[A block of data]
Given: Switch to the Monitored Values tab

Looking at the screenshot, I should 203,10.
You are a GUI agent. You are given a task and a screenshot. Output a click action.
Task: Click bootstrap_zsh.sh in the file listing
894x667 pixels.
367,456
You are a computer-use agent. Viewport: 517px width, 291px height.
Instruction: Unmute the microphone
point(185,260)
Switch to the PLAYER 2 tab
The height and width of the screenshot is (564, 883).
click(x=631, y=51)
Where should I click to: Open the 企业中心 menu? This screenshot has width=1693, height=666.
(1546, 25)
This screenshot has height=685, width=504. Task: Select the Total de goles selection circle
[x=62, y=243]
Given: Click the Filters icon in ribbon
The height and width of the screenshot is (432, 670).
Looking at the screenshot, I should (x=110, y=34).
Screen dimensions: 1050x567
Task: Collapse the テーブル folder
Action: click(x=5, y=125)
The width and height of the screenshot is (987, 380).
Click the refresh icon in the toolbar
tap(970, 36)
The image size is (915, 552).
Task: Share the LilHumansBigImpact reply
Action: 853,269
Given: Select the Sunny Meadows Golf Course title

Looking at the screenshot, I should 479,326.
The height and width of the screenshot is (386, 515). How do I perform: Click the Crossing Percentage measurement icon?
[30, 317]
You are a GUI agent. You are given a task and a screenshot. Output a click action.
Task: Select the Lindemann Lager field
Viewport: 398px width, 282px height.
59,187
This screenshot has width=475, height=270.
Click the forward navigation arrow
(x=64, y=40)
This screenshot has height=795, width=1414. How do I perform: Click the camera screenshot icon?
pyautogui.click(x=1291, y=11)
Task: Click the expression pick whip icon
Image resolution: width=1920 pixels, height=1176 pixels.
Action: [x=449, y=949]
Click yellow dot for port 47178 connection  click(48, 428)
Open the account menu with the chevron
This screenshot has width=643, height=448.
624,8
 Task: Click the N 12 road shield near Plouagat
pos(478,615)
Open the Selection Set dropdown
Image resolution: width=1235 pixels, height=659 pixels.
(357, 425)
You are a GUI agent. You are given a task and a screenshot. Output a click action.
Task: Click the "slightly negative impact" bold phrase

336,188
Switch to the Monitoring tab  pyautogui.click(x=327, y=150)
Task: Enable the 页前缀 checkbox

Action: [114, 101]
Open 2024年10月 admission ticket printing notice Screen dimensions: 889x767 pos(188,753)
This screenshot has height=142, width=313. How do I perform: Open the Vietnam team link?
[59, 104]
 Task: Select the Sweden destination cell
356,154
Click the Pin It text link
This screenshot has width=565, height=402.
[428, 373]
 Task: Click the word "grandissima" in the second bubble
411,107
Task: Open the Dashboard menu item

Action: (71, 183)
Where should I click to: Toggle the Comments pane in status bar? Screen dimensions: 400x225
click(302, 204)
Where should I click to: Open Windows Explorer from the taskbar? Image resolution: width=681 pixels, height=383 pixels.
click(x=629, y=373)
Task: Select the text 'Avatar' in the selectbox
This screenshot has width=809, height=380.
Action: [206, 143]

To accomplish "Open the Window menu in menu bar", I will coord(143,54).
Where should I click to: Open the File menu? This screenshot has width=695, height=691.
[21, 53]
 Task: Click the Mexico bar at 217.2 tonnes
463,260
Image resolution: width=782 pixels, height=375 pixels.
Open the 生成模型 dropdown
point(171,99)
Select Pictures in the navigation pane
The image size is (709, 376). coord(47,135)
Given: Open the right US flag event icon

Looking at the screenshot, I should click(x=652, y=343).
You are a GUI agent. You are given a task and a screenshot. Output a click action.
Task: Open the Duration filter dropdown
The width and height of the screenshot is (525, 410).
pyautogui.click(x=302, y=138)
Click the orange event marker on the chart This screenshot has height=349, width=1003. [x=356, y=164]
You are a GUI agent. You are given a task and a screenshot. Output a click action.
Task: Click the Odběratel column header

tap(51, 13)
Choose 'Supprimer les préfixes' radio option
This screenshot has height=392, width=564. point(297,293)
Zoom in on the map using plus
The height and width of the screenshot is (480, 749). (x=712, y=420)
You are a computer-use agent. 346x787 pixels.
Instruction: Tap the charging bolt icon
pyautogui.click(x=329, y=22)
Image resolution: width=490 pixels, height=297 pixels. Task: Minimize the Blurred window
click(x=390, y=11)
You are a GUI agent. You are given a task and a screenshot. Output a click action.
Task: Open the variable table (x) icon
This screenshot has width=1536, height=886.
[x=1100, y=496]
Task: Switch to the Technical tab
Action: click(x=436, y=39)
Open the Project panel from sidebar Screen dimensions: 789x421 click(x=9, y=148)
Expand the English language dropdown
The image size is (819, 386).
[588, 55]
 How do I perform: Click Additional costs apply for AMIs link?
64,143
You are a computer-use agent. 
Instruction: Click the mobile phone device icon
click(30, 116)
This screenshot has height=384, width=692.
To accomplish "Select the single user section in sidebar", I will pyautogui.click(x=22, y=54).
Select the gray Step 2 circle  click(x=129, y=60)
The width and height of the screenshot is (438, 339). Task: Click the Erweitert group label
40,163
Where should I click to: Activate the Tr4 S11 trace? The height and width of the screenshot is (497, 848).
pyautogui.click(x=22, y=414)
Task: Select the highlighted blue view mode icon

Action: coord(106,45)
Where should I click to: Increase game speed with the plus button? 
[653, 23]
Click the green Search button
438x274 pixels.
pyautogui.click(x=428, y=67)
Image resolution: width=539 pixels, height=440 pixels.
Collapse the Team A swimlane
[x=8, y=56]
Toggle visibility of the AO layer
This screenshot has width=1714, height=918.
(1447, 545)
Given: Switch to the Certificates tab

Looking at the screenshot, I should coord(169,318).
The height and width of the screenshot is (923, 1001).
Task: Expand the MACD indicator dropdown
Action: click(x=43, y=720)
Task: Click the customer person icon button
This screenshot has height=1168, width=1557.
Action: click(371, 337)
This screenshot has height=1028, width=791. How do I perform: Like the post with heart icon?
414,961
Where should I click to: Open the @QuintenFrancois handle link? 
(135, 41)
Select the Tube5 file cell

[WHAT TO WORK ON]
Locate each line in the items above that contains the string "coord", and copy every such line in full.

[WRITTEN REPLY]
To accomplish "Open the Window menu in menu bar", I will coord(143,54).
The image size is (709, 376). coord(47,135)
Action: coord(106,45)
Looking at the screenshot, I should coord(169,318).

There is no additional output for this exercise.